In ‘One land, many countries’ I wanted to reimagines the geography of ‘Country’ through photographs taken during my journey along the east coast of Australia and the outback, traversing the territories of about thirty Aboriginal nations.

The concept of ‘Country’, shared by the over 250 Aboriginal Australian languages, is often lost in translation to English. Transcending the Western idea of Nation, ‘Country’ is a living entity that unites land, water, plants, animals, spirits, and Aboriginal people in a synergistic and reciprocal relationship.
Like the elements of ‘Country’ and the single Aboriginal Nations and communities, the twenty panels of this collage joints each other to create a larger, stronger entity. Each panel hosts one or two Aboriginal nations I photographed and explores themes of diversity and interconnection, while also narrating stories of ecological loss, cultural appropriation, misrepresentation, racism, displacement, and genocide.

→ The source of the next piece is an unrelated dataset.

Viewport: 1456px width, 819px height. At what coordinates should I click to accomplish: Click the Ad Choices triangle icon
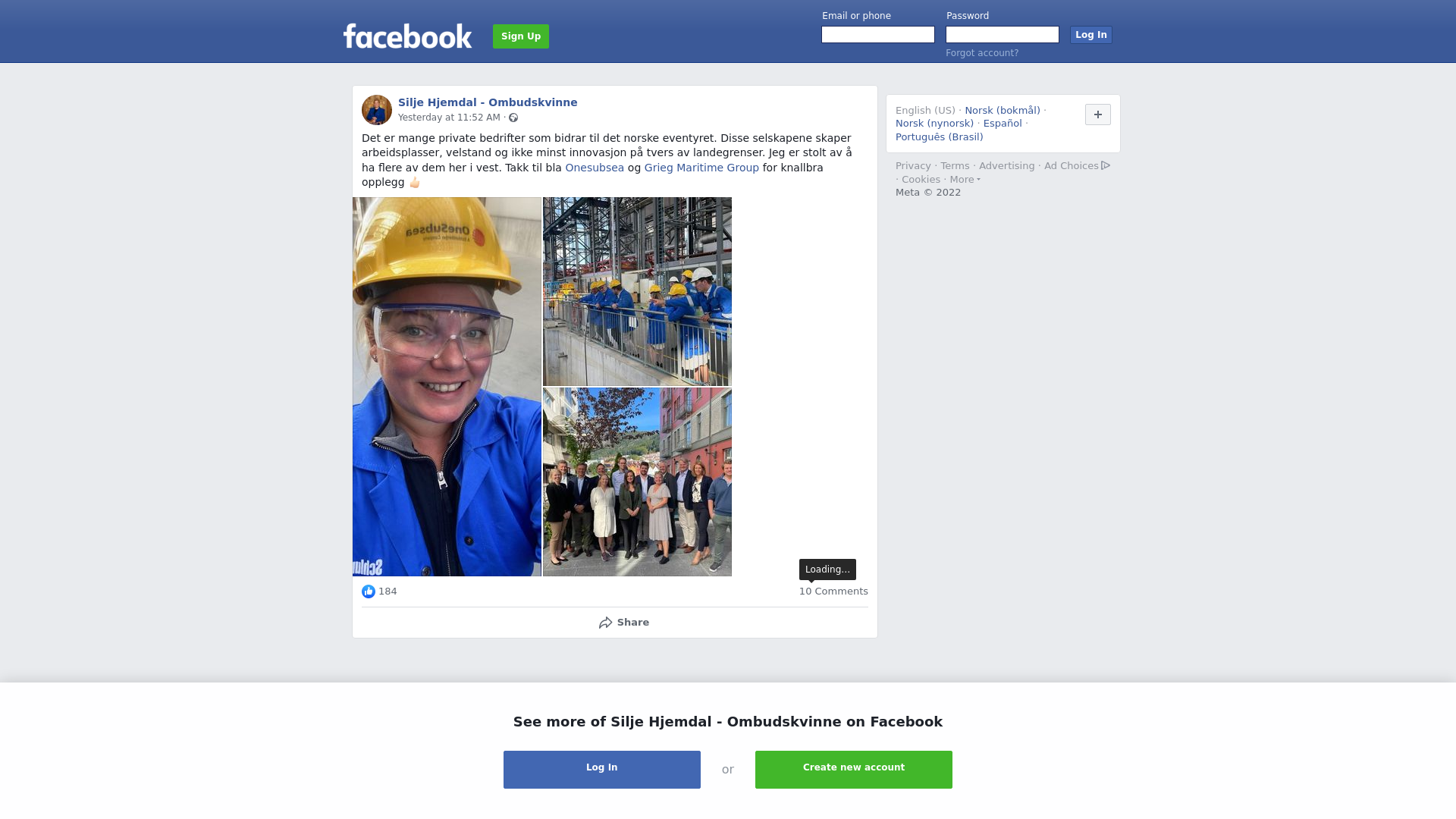[1106, 165]
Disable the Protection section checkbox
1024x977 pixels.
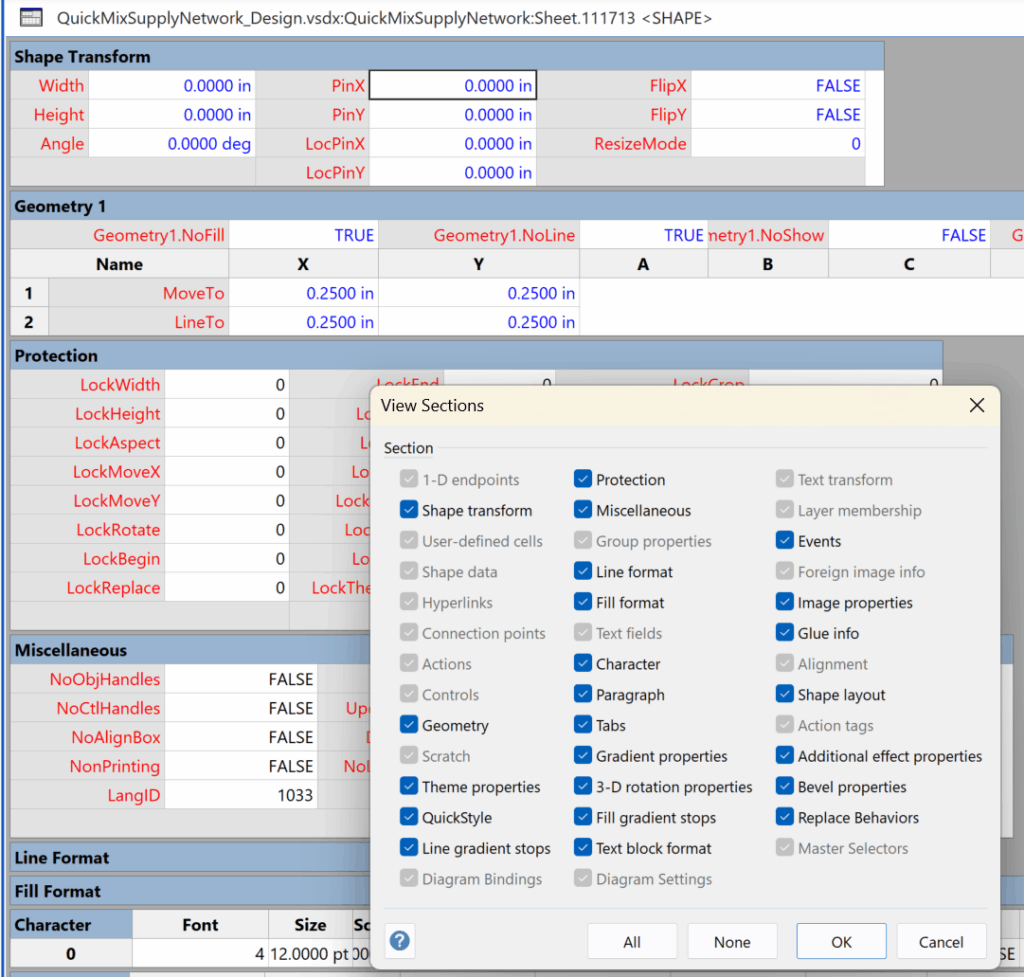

After centuries of Human activity in Europe, we have transformed the land for our use and ‘Country’ has become just a wilderness separate from us, foreign and profitable. In Australia, I witnessed the middle stage of this process. Aboriginal and Torres Strait Islander people have been looking after ‘Country’ for tens of thousands of years till Westerners’ expansion turned the land into something to extract resources from, never to be considered an entity that we must also give back and to which we are part.

By acknowledging the names of these lands’ human custodians and unifying them through collage, I draw some of the original borders of Australia that were washed away by dispossession and that are still present today, hidden behind the six official polygonally cut states.

Instead of attempting to represent Aboriginal Nations through a potentially flawed Western lens, my work place its self as a critique of the West, touching onto the shadows of technological advancement and growth. The key for this reading is the relatively brief history Australia since invasion as an example of colonialism all over the world which recurring practices, capitalistic expansion, racial genocide and oppression, function synergetically to translate into imperialism and white supremacy.
Emerging from my research project on photography as a tool of decolonisation, this work reflects on the indelible marks of the imperial process over land and people, which still endure today through internal colonialism. Despite the steps forward made by the struggle of Aboriginal communities, by obstructing self-determination the settler society prevents the stewards of these lands from speaking for themselves and for ‘Country’.

The existence of alternative stories within history stretches to new present-day concerns. Particularly water here, extracted from Country to be redirected to unsustainable practices, is like a wire connecting lands together, which remind us of the borderless consequences of climate change and the potential that unified communities hold. This story of oppression begins with the ironic twist of an AI-generated Captain Cook who, by holding a camera instead of a gun, triggers a reflection on modern biases and censorship stemmed by racist and nature-human narratives, reinforced by photography in the colonial era. These narratives survive till today and to the latest panels, with the growth of the travel industry consuming culture and the referendum in 2023. Metaphors of the unwillingness of our economic systems to give up on continuous growth and unsustainable consumeristic practices therefore, on the control exercised through racism, within institutions and popular culture, to prevent alternative systems from surfacing.